↖ Writing

Matching Obsidian links with Regex

Matching Obsidian links with Regex

To match the basic types1 of links in Obsidian, we need a Regex that captures the below:

  • Simple Markdown links ([[Obsidian]])
  • Markdown links with alias ([[PKM app|Obsidian]])
  • File embeds (![[obsidian-banner.png]])
  • File embeds with aliases (![[Obsidian Banner|obsidian-banner.png]])

This regular expression captures all link types mentioned before:

const mdReg = /(!)?\[\[(?:(.+?)\|)?(.+?)\]\]/g;

Let’s break that down:

  1. (!)? (Optional capture group): Captures the ! character before a link. If there is none, returns null.
  2. \[\[: Two open square brackets. The [ character needs to be escaped with a backslash in regular expressions.
  3. (?:(.+?)\|)? (Optional capture group): Matches characters between the open brackets and a pipe |. This is the alias of a link or embed. If no match, returns null.
  4. (.+?) (Capture group): Captures all characters within double square brackets. This matches the text within [[ ]].
  5. \]\]: Closing square brackets (need to be escaped with \).

You can test this RegEx and see a visual explanation on Regexr.

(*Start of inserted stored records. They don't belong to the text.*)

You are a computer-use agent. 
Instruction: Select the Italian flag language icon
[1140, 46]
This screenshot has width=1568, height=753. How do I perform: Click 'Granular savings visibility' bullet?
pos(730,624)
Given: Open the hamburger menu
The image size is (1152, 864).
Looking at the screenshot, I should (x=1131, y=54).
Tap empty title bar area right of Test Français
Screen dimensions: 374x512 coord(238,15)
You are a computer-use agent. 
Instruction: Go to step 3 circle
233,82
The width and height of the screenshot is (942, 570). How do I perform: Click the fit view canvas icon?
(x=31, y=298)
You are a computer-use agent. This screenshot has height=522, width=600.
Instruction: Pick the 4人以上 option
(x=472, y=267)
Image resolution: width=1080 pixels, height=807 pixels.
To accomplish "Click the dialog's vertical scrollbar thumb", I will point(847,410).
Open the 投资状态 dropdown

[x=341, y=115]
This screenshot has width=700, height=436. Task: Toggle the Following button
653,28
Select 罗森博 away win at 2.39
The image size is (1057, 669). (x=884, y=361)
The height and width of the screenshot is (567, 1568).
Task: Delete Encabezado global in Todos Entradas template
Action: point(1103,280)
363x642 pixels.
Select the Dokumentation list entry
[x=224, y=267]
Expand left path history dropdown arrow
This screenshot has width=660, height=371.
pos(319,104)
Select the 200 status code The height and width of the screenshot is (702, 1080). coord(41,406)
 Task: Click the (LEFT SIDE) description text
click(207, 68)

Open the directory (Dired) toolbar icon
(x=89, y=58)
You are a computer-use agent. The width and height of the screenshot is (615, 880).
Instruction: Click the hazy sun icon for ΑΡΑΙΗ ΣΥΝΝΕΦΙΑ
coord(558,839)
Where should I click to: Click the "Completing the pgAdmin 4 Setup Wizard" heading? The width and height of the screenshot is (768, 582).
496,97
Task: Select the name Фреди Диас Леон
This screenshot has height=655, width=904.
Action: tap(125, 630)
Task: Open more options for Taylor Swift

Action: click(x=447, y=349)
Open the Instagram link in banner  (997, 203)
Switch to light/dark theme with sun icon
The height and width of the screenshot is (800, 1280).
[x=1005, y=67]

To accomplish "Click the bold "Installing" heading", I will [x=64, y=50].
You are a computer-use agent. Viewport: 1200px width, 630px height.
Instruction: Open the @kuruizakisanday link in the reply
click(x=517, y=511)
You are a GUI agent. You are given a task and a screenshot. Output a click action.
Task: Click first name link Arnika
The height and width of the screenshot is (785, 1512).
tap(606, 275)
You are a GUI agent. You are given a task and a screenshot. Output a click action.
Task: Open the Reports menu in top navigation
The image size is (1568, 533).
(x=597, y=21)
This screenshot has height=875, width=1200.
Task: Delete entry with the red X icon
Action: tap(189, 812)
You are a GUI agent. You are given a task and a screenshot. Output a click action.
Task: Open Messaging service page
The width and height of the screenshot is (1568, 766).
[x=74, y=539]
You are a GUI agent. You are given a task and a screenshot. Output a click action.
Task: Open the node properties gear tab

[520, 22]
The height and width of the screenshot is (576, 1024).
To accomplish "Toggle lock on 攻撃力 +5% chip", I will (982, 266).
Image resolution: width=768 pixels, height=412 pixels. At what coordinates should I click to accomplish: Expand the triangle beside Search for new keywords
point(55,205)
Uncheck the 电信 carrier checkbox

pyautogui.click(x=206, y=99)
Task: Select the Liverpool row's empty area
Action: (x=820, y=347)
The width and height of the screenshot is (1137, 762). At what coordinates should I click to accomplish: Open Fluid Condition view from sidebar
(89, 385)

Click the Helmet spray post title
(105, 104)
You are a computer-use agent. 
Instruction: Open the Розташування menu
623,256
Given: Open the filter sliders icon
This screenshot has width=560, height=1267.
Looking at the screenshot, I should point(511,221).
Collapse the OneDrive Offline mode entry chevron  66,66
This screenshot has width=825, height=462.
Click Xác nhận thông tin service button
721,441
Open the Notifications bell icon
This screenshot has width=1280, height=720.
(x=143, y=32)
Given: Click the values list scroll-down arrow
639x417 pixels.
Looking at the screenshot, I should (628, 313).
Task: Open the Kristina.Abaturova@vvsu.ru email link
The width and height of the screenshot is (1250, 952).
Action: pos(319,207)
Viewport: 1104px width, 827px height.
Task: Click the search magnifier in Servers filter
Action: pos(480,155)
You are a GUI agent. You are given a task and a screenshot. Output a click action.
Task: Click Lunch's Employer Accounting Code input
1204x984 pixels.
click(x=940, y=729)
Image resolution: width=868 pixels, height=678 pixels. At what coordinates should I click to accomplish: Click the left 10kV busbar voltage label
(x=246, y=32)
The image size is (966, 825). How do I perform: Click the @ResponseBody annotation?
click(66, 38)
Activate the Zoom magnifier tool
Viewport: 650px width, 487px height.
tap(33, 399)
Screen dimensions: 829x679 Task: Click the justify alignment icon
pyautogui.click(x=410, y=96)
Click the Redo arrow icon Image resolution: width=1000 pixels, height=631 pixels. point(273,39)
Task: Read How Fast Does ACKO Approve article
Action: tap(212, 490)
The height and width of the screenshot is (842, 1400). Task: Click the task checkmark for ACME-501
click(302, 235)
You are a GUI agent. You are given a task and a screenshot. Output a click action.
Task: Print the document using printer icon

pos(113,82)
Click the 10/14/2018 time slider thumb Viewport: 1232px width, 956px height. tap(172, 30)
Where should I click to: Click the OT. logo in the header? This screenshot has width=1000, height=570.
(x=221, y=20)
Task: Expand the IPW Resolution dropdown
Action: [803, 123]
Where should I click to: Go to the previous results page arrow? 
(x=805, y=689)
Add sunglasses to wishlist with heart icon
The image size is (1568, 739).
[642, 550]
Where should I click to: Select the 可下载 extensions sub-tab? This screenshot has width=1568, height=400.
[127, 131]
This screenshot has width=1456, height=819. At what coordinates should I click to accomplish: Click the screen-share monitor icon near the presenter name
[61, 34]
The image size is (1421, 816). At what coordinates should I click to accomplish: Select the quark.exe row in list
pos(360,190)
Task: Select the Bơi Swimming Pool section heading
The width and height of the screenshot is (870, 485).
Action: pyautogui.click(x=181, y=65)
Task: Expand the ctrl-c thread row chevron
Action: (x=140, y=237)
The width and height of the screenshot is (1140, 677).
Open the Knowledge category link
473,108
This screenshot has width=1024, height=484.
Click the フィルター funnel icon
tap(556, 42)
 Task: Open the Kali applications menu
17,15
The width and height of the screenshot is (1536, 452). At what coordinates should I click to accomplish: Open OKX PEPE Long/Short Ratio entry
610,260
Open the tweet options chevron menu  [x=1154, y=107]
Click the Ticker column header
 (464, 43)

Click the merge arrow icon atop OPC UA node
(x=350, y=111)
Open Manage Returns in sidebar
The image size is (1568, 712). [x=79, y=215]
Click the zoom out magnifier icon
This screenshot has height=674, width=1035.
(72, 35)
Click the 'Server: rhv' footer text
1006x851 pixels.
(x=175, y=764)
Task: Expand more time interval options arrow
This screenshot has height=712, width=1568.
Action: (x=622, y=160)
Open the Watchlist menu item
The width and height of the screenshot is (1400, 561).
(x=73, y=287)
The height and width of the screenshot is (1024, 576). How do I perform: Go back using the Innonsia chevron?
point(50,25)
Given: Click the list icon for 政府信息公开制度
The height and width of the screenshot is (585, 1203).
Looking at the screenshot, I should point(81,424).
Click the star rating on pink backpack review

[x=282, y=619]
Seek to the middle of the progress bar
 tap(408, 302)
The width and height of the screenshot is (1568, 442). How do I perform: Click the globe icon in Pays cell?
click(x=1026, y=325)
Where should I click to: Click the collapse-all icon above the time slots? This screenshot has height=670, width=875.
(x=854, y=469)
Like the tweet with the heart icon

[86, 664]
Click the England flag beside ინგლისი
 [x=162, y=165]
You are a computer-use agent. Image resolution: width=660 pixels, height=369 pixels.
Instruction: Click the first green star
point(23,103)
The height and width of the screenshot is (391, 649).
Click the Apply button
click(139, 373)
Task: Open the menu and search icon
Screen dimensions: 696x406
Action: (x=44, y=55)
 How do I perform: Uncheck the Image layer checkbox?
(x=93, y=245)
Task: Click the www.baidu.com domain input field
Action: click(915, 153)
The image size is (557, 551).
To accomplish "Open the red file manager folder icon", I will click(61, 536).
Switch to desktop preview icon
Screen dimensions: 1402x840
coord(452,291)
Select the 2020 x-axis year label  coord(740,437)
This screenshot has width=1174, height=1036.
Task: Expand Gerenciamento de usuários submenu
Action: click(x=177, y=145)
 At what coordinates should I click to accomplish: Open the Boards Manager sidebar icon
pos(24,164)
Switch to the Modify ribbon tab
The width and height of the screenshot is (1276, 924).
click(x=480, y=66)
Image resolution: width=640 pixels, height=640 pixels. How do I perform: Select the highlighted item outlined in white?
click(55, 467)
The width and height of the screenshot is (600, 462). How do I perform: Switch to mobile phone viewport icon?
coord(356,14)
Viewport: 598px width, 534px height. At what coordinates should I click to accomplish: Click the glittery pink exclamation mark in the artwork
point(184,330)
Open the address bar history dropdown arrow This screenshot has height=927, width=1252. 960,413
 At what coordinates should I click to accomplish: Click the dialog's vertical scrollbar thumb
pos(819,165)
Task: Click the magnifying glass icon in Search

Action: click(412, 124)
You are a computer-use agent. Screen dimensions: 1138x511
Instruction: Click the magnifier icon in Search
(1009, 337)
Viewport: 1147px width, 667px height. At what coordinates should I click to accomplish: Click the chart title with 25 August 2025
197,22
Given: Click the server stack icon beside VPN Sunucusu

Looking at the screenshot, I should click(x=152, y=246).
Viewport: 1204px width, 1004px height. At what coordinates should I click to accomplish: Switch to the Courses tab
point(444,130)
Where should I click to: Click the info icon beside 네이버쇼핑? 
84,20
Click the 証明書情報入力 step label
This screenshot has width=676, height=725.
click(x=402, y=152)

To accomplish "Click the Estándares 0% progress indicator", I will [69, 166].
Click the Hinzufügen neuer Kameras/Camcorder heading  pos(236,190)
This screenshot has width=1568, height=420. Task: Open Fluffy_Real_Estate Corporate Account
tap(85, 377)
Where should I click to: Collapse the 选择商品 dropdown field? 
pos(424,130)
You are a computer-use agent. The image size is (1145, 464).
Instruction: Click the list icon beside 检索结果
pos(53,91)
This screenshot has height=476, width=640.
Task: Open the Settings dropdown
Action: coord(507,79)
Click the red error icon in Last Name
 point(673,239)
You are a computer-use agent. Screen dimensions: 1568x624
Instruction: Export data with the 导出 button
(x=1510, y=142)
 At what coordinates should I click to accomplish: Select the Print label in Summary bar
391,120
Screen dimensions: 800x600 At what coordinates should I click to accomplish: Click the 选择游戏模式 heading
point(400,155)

Using the Regex in JavaScript

Using JavaScript, we can then iterate over those matches:

const content = "…"; // A string with some links in it

const mdRegex = /(!)?\[\[(?:(.+?)\|)?(.+?)\]\]/g;
const matches = content.matchAll(mdRegex);

for (const match of matchesMd) {
  const embedPrefix = match[1]; // -> "!" or `null`
  const alt = match[2]; // -> alt text or `null`
  const link = match[3]; // -> link text or `null`
  console.log([embedPrefix, alt, link]);
}

This is the output we get when replacing the content variable with different types of Markdown:

const content = "[[Get started with Obsidian]]";
// … running the match of matchesMd loop

// -> [null,null,"Get started with Obsidian"]
const content =
  "[[From plain-text note-taking|I have used plain-text based apps]]";
// … running the match of matchesMd loop

// -> [null,"From plain-text note-taking","I have used plain-text based apps"]

Matching an Embed

const content = "![[obsidian-banner.png]]";
// … running the match of matchesMd loop

// -> ["!",null,"obsidian-banner.png"]

Matching an Embed with alias

const content = "![[screenshot of an obsidian graph|obsidian-graph.png]]";
// -> ["!","screenshot of an obsidian graph","obsidian-graph.png"]

That’s pretty good already!

But we can make this even more convinient and powerful by moving the logic into a reusable function. When we call getMdMatches() and pass it a string, the function returns an object for each match.

const getMdMatches = (content) => {
  const mdReg = /(!)?\[\[(?:(.+?)\|)?(.+?)\]\]/g;
  const matchesMd = content.matchAll(mdReg);
  const matchesArr = [...matchesMd];
  const outputArray = matchesArr.map((match) => ({
    link: match[3],
    alt: match[2] ?? "",
    isEmbed: Boolean(match[1]),
    original: match[0],
  }));

  return outputArray;
};

Example output of the function

const content = `[[Get started with Obsidian]]
[[From plain-text note-taking|I have used plain-text based apps]]
![[obsidian-banner.png]]
![[screenshot of an obsidian graph|obsidian-graph.png]]`;

const mdMatches = getMdMatches(content);
console.log(mdMatches);

// [
//   {
//     "link": "Get started with Obsidian",
//     "alt": "",
//     "isEmbed": false,
//     "original": "[[Get started with Obsidian]]"
//   },
//   {
//     "link": "I have used plain-text based apps",
//     "alt": "From plain-text note-taking",
//     "isEmbed": false,
//     "original": "[[From plain-text note-taking|I have used plain-text based apps]]"
//   },
//   {
//     "link": "obsidian-banner.png",
//     "alt": "",
//     "isEmbed": true,
//     "original": "![[obsidian-banner.png]]"
//   },
//   {
//     "link": "obsidian-graph.png",
//     "alt": "screenshot of an obsidian graph",
//     "isEmbed": true,
//     "original": "![[screenshot of an obsidian graph|obsidian-graph.png]]"
//   }
// ]

The function works with any amount of text in between links:

const content = `First of all, tell me a little bit about what's your experience with note-taking apps like?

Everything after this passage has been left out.